Salvan obstáculos, avisan de la cercanía de un cruce, buscan pasos de peatones… Los perros-guía de la ONCE desempeñan un papel crucial para las personas invidentes o con discapacidad visual que dependen diariamente de ellos. Por ello, cuando te cruces con uno de ellos, admírales. ¡Son mucho más que una mascota!

Los perros-guía son los ojos que ayudan a los ciegos a ver o al menos a moverse con más seguridad por la calle o en centros y espacios. La ONCE trabaja desde hace 25 años con estos animales, protagonistas de una exposición que conmemora el aniversario de la Fundación ONCE del Perro Guía, que ya ha recorrido y recorrerá distintos puntos de la geografía española.

En estas muestras se puede observar cómo los perros guía están capacitados para evitar obstáculos fijos y móviles, avisar al usuario de cruces y escalones, buscar pasos de peatones, entradas y salidas de todo tipo de establecimientos e incluso localizar escaleras o paradas de autobús. En la actualidad, hay 1.058 perros guía en activo que trabajan al lado de las personas invidentes o con discapacidad visual.

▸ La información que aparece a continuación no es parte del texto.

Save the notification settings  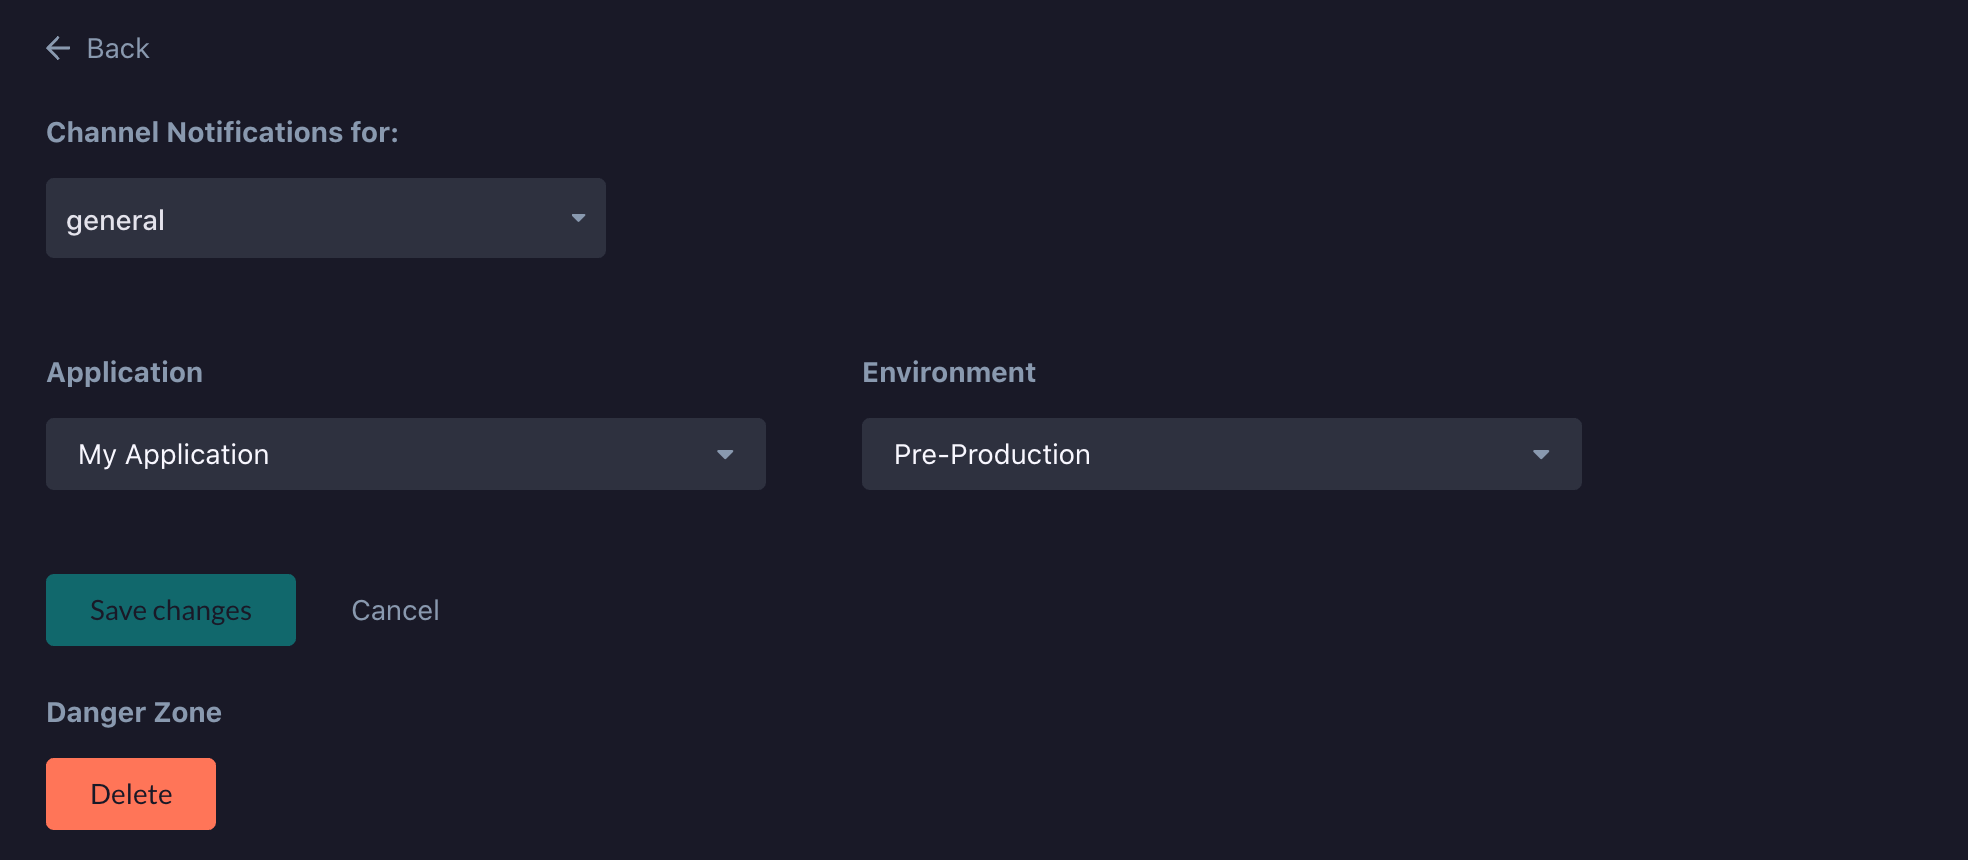coord(170,610)
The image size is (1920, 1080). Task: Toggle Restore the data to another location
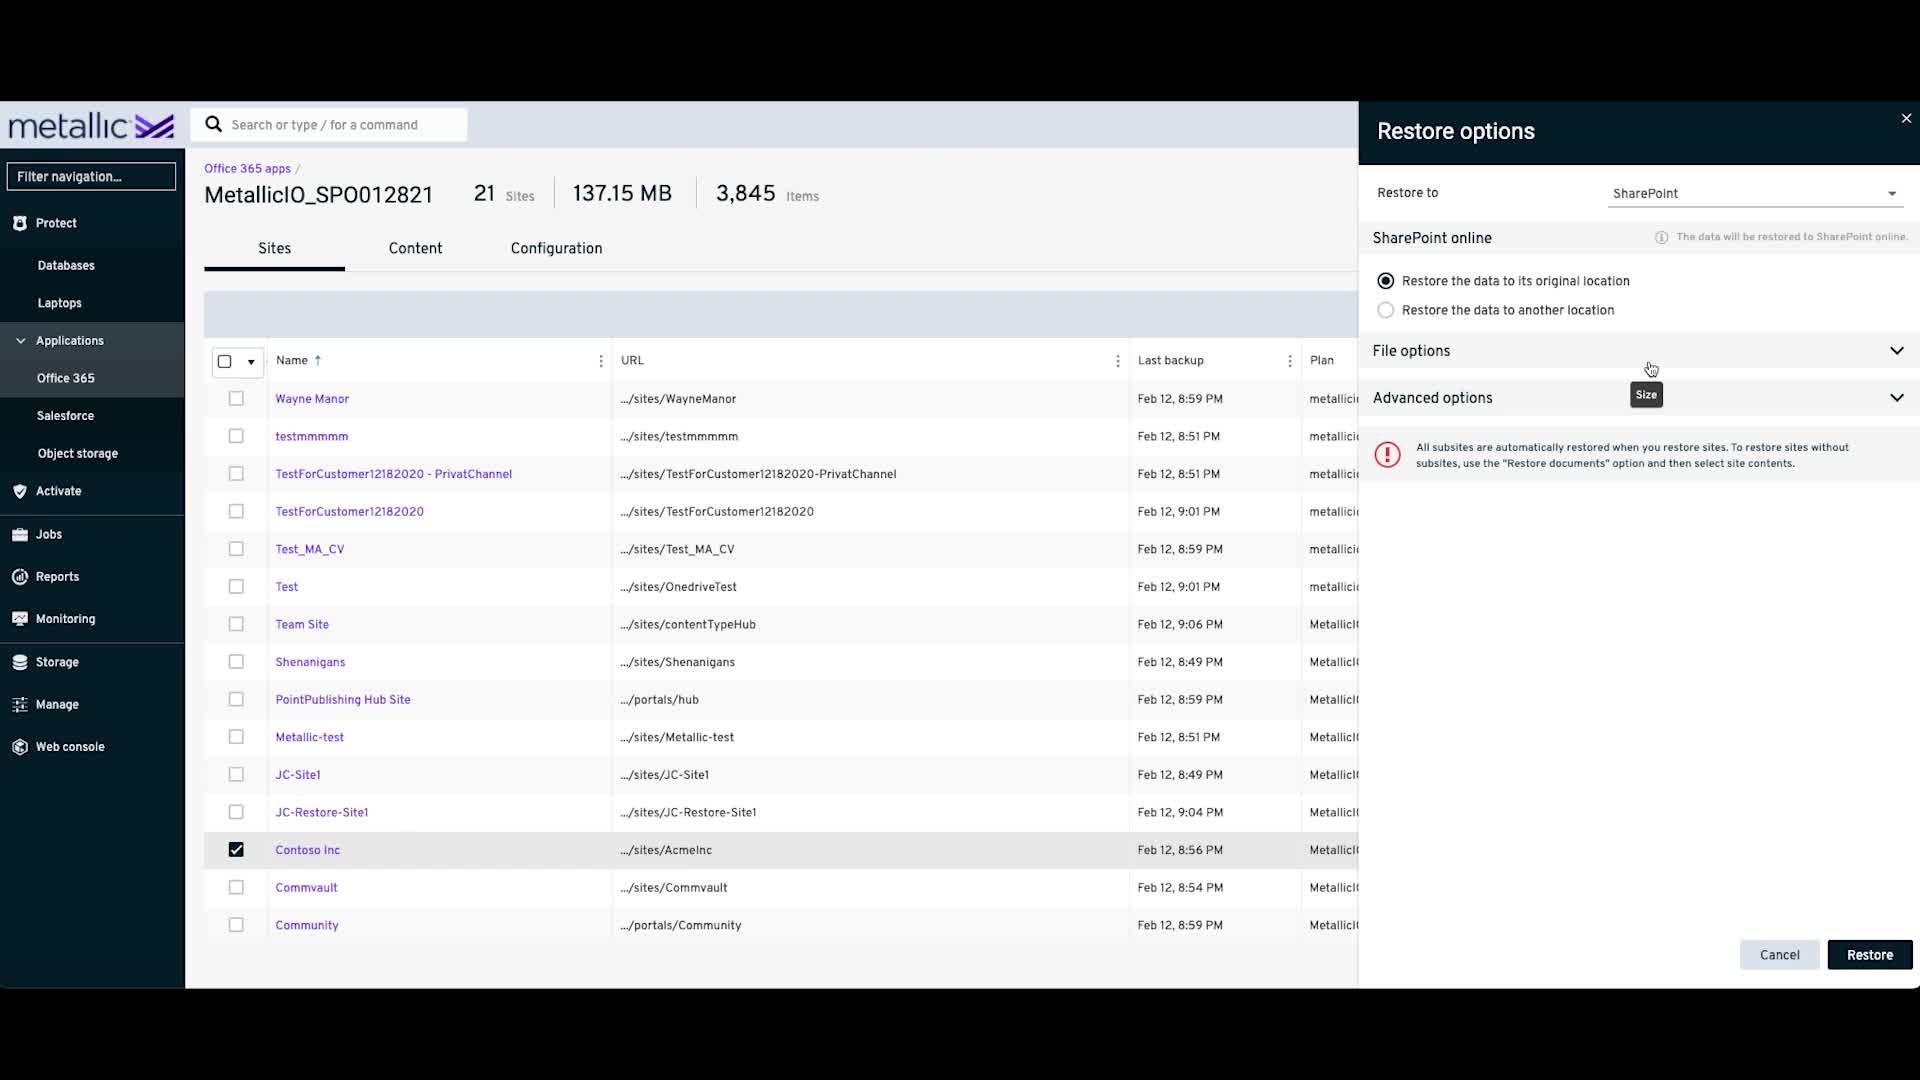(1386, 309)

En la web de la Fundación, estos héroes de cuatro patas aportan un decálogo de cómo debe ser el comportamiento ciudadano para cuidar a esta mascota y respetar su importantísima labor:

10 normas de comportamiento para respetar a un perro-guía

  • No me des de comer ni me llames cuando estoy trabajando. Los silbidos me distraen.
  • Si quieres saludarme, pregunta primero a la persona a la que acompaño.
  • No dejes tu perro suelto cerca de mí. Intenta controlarle.
  • Para dar una indicación a mi dueño, no tires de la correa ni me agarres del arnés.
  • Recuerda que soy los ojos de una persona. No impidas mi paso a los establecimientos ni transportes. La ley me ampara.
  • No me tengas miedo. Ni soy agresivo ni transmito enfermedades.
  • Si cuando vas conduciendo ves que intento cruzar, ten precaución y para a una distancia suficiente para no asustarme.
  • Facilítame una ubicación cómoda en los transportes públicos.
  • Somos perros limpios. El pipí y las cacas, siempre lejos de las aceras en los lugares adecuados.
  • Si estoy trabajando, vendiendo el cupón… ¡Cómprame uno… o dos!

Recuerda, los perros guía no son sólo mascotas. El buen cuidado a estos animales garantizará que puedan desempeñar sin fisuras la labor social que desempeñan. ¡Respétalos!